JATIMPOS.CO/KABUPATEN MADIUN – Kapolsek Geger, AKP Hafiz Prasetia Akbar, memaparkan perspektif psikologi forensik untuk menjelaskan akar perilaku remaja dalam sebuah kegiatan Pembinaan Pemuda dan Orang Tua di Balai Desa Purworejo, Senin (15/9/2025).

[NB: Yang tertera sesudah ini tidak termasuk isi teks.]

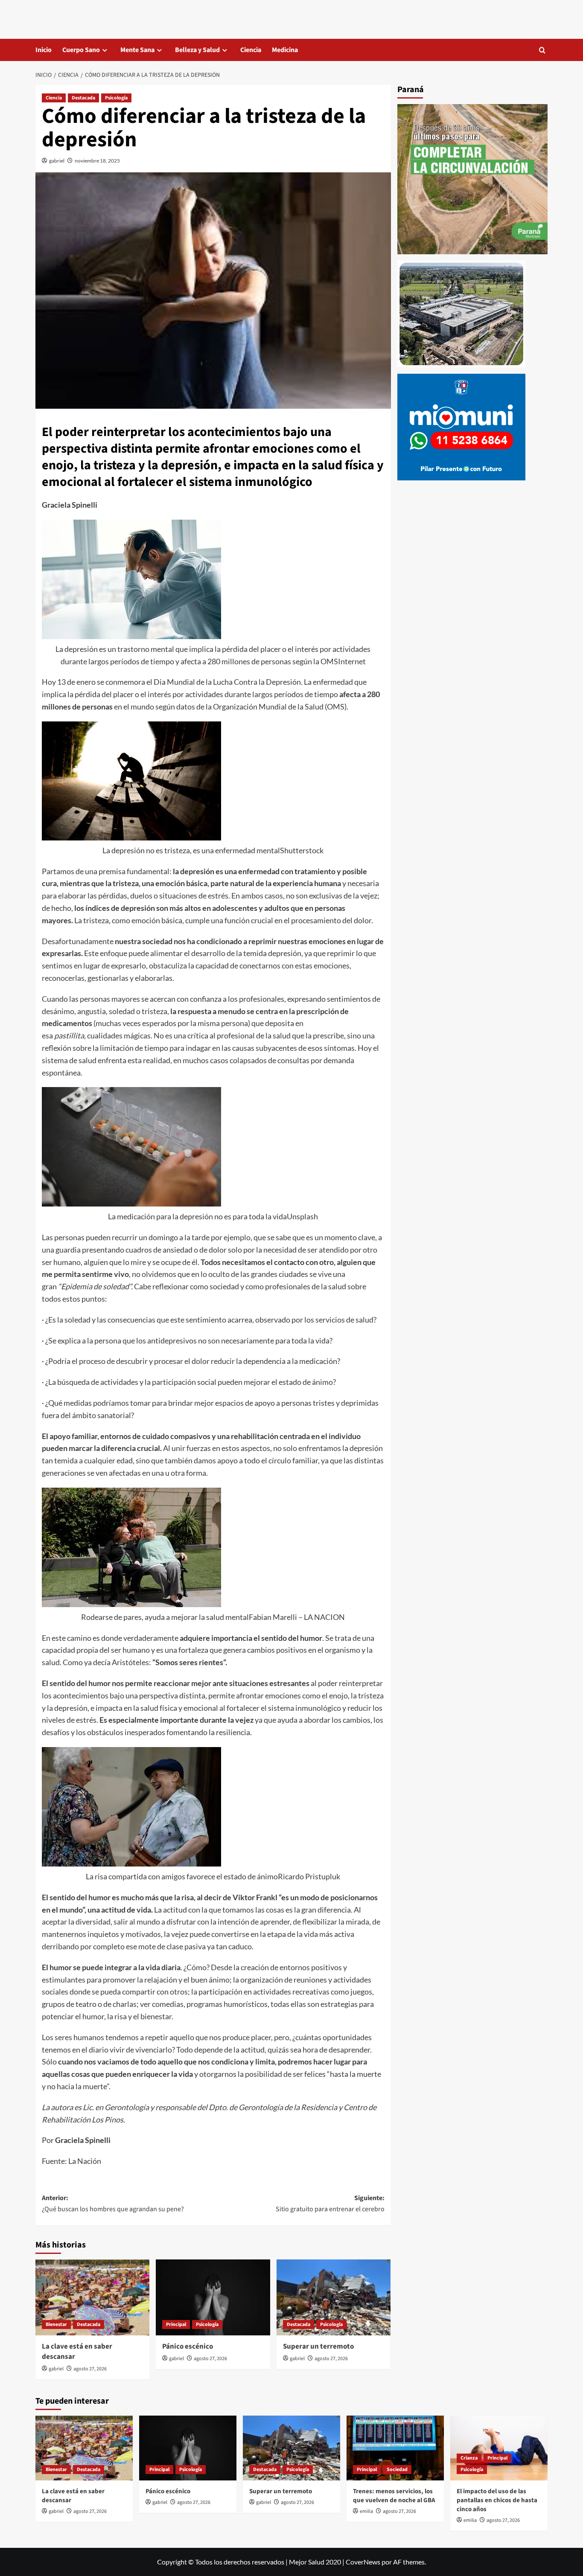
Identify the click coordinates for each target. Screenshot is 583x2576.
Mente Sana (137, 50)
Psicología (116, 98)
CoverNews (363, 2562)
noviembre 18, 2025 (97, 160)
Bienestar (56, 2324)
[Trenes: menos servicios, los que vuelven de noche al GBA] (395, 2448)
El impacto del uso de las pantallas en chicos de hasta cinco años (497, 2500)
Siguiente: (330, 2203)
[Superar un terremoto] (334, 2297)
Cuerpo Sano (81, 50)
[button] (542, 50)
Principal (176, 2324)
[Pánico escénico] (213, 2297)
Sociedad (397, 2469)
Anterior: (113, 2203)
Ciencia (250, 50)
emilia (366, 2511)
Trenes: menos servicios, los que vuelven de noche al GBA (394, 2496)
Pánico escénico (187, 2346)
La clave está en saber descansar (77, 2351)
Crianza (469, 2458)
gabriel (56, 160)
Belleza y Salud (197, 50)
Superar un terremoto (318, 2346)
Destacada (83, 98)
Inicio (43, 50)
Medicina (285, 50)
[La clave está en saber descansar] (92, 2297)
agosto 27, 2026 (90, 2368)
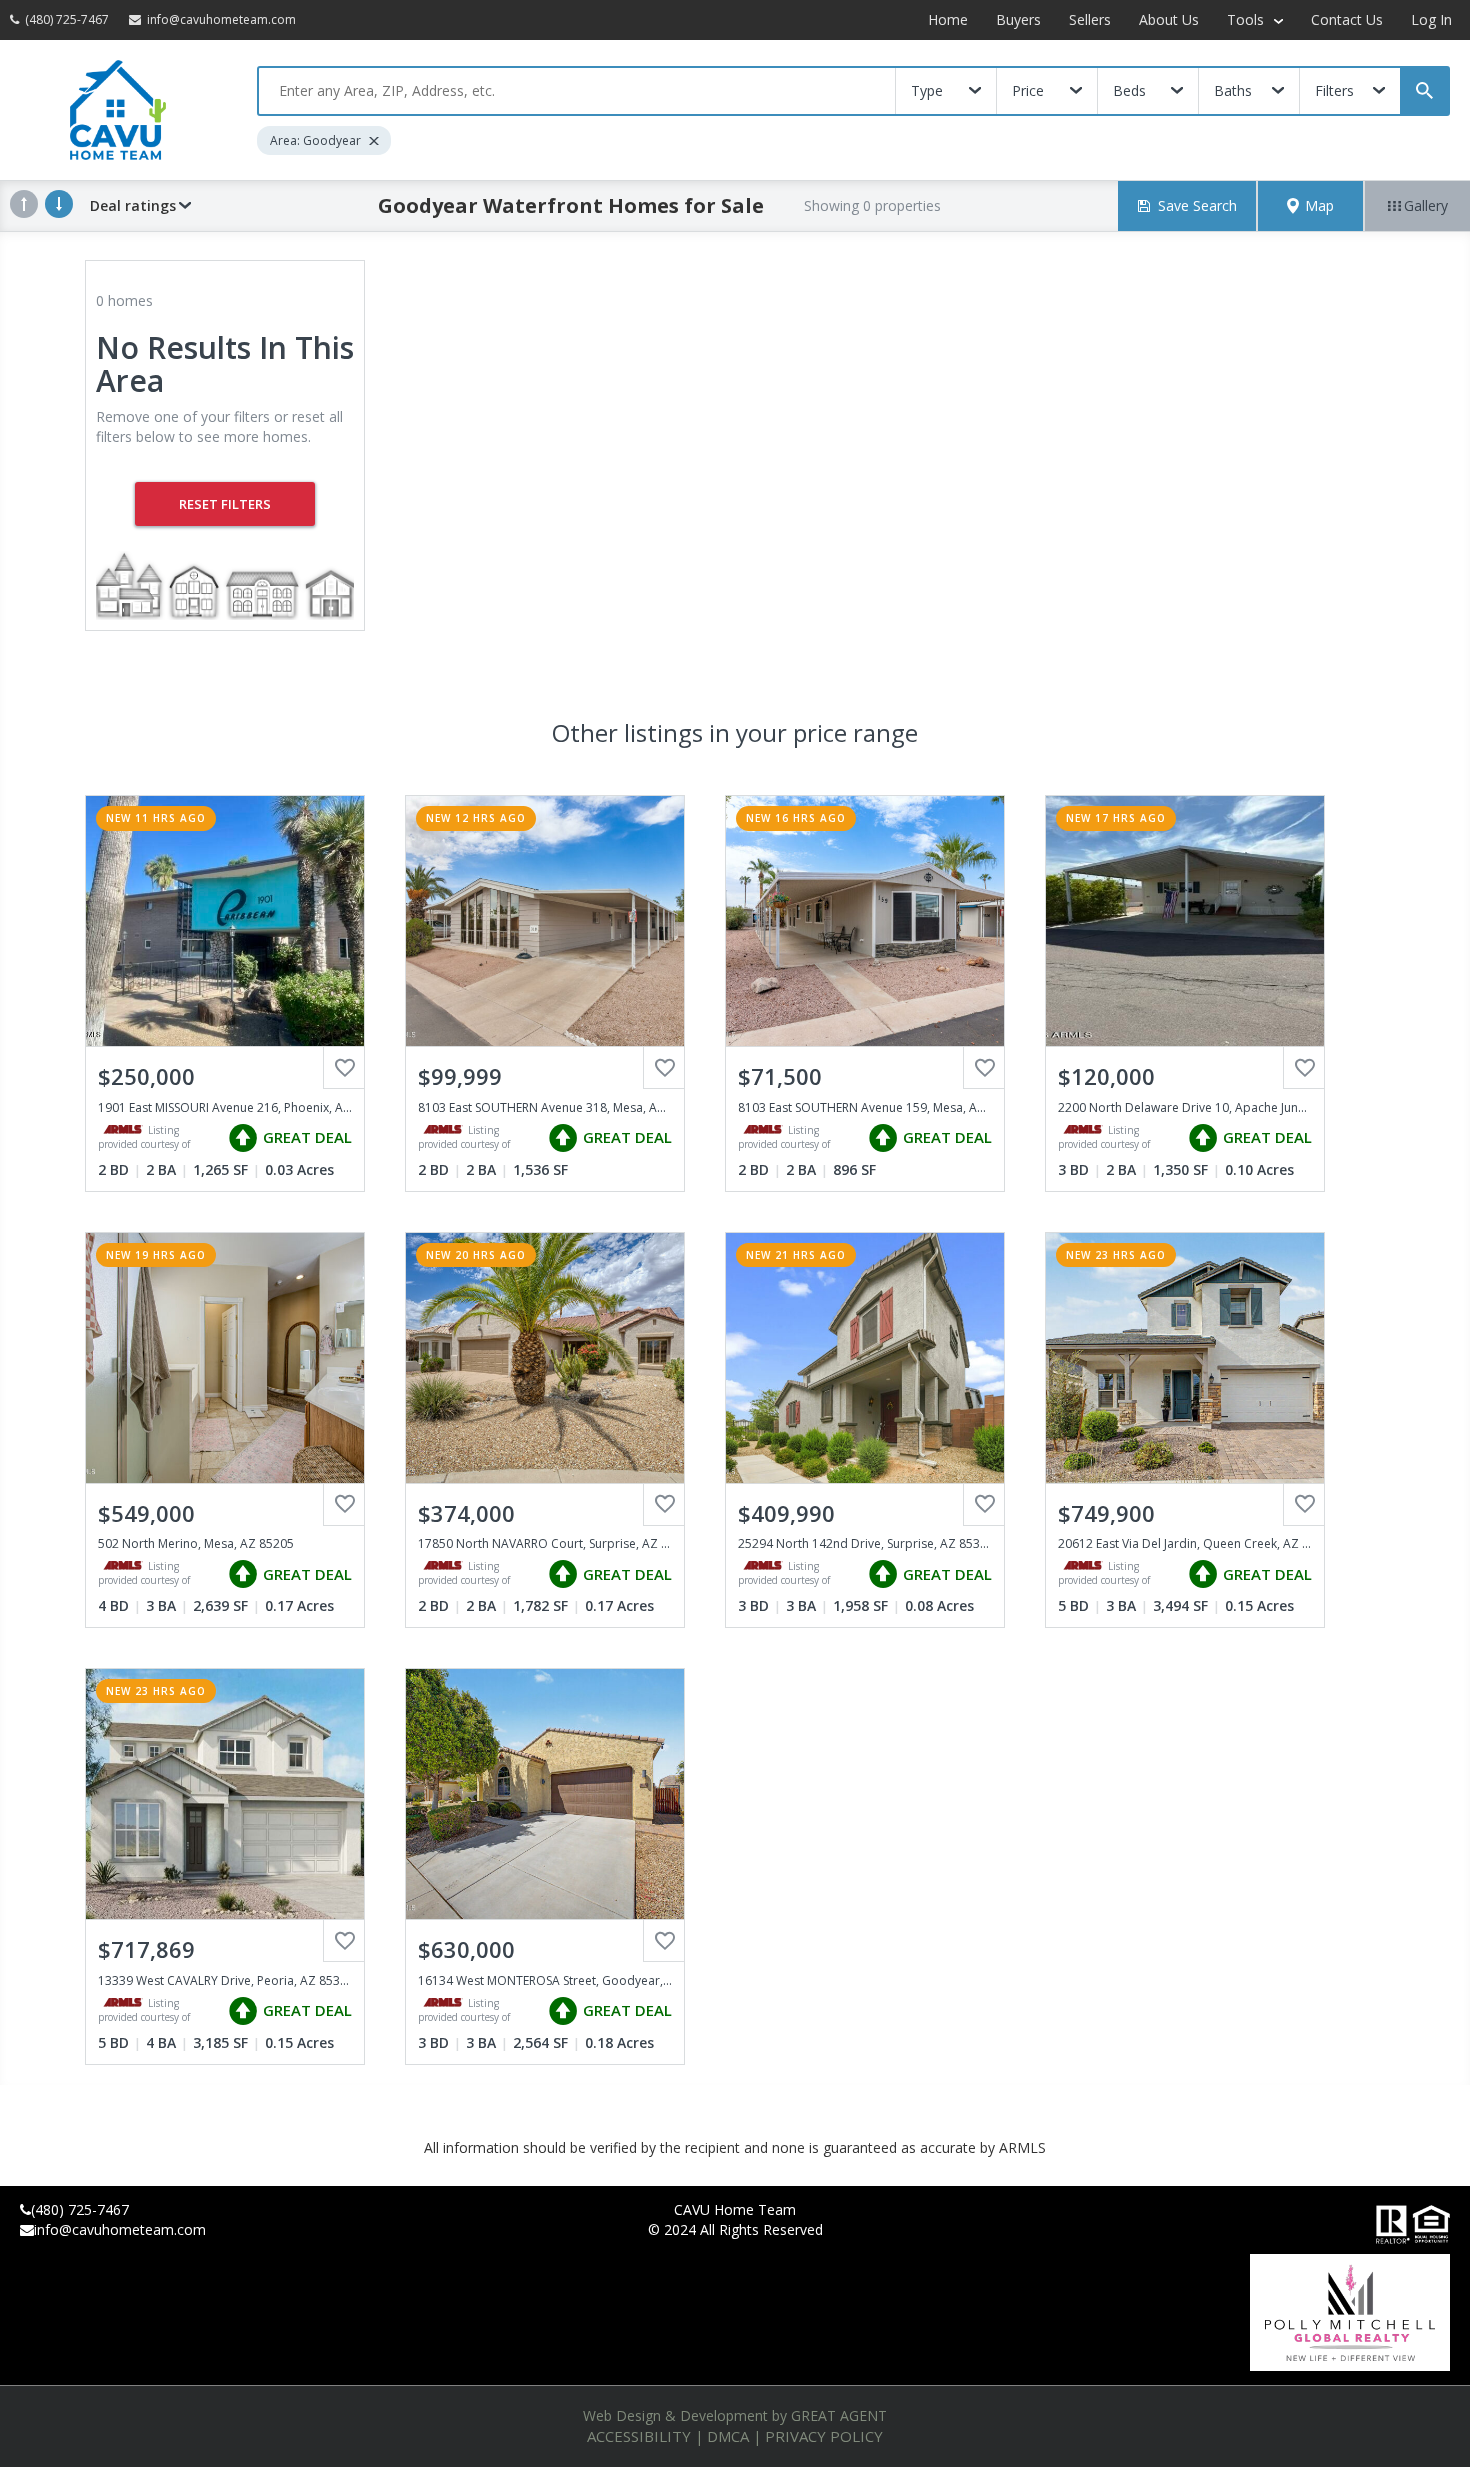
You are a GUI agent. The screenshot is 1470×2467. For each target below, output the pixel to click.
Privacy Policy (824, 2436)
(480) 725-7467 (80, 2209)
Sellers (1090, 19)
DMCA (728, 2436)
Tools (1247, 19)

Berangkat dari pengalamannya menempuh studi S2 Kriminologi di University of Edinburgh, Hafiz menjelaskan bahwa masa remaja ditandai ketimpangan perkembangan otak. “Intinya sederhana, pada masa remaja, bagian otak amigdala yang mengejar sensasi dan pujian lebih cepat ‘menyala’, sementara pusat kontrol diri masih berkembang hingga awal–pertengahan usia 20-an. Kombinasi ini membuat keputusan lebih mudah terdorong emosi, terutama dalam situasi panas atau ketika ada tekanan teman sebaya,” ujarnya.
Ia menegaskan, perilaku remaja bukanlah bawaan “nakal”, melainkan bagian dari proses perkembangan biologis. “Remaja itu bukan nakal bawaan. Otaknya memang belum selesai berkembang. Karena itu, rangsangan emosional yang positif dan struktur di rumah sangat menentukan,” kata Hafiz.
Dalam konteks pencegahan konflik, menurutnya, kepolisian hanya bisa bekerja pada ranah preemtif, pencegahan, dan penindakan. Sementara perubahan perilaku membutuhkan kolaborasi dengan pemerintah daerah, tokoh masyarakat, hingga keluarga. “Polri tidak bisa sendirian. Perlu kerja sama menyeluruh,” tambahnya.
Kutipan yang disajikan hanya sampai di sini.